Dobra amortyzacja, waga, wytrzymałość i stosunek ceny do jakość to elementy którymi kieruje się przy wyborze butów na asfalt.
Jako że nie jestem wierny jednej marce, dla tego w tym roku postanowiłem zakupić i przetestować buty firmy New Balance.
Po szybkiej analizie i kilku filmikach na Youtubie wybór padł na model „fresh foam tempo”.

W modelu tym użyto piankę fresh foam która odpowiada za amortyzację i dynamikę. Podeszwa nie jest typową „słoniną” jak np. w Hoka-ch a mimo to odczucie jest jak byśmy biegli w „poduszkowcach”.

Pięta została wzmocniona dzięki czemu stopa jest stabilniejsza i powiem że to „ma sens” 🙂 – początkowo takie rozwiązanie mnie zaskoczyło ale później bardzo przypadło mi do gustu.

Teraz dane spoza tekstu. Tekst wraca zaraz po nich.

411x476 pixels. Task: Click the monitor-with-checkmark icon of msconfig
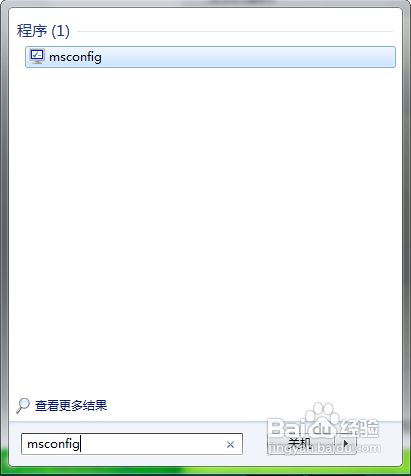click(x=37, y=57)
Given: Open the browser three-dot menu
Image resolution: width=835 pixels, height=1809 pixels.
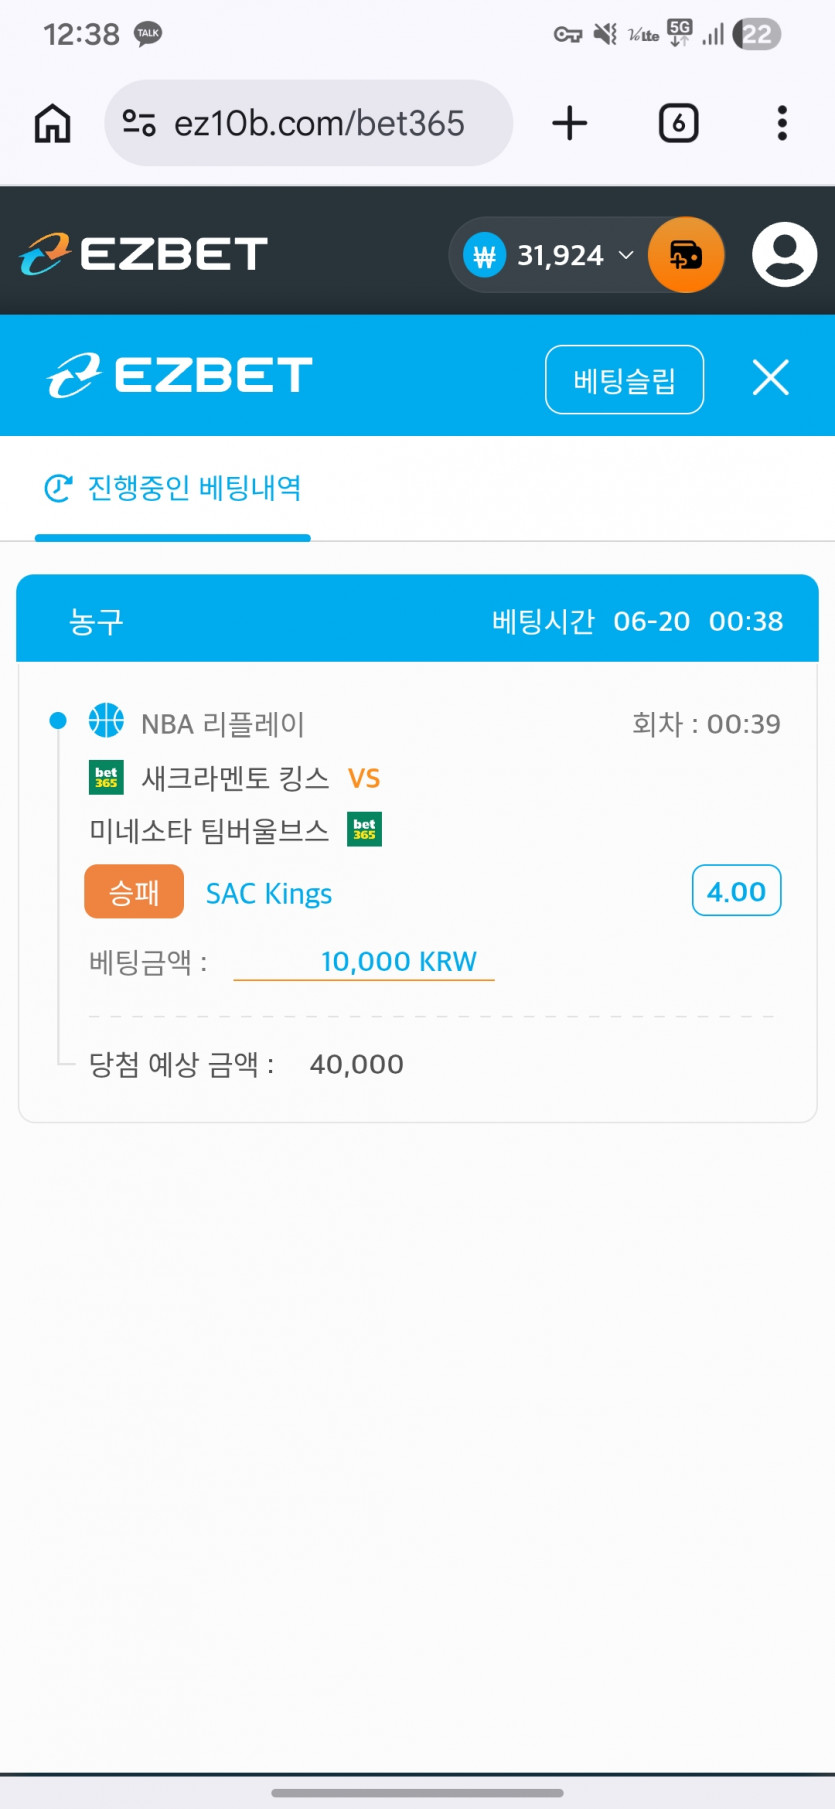Looking at the screenshot, I should pyautogui.click(x=782, y=123).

Jeżeli chodzi o kształt buta to w czasach lotów na Marsa New Balance postawił na klasykę. Małą wariacją mogę być kolory które sprawiają że buty pomimo „prostoty” rzucają się w oczy.
Od góry siateczka dzięki której utrzymana jest odpowiednia wentylacja stopy.
Po przebiegnięciu 800km (pewnie jeszcze kilkadziesiąt dobiegam) przy wadze około 60km buty nadal posiadają świetną amortyzację. Podeszwa jest w bardzo dobrym stanie – mało „wytarta”
Chyba klasycznie w okolicach pięty od środka przetarł się materiał ale to pewnie przez zdejmowanie bez rozsznurowania.
Na treningach biegałem dystanse od 15 do 50 km i nawet po ty dłuższych wybieganiach nie czułem żadnego dyskomfortu.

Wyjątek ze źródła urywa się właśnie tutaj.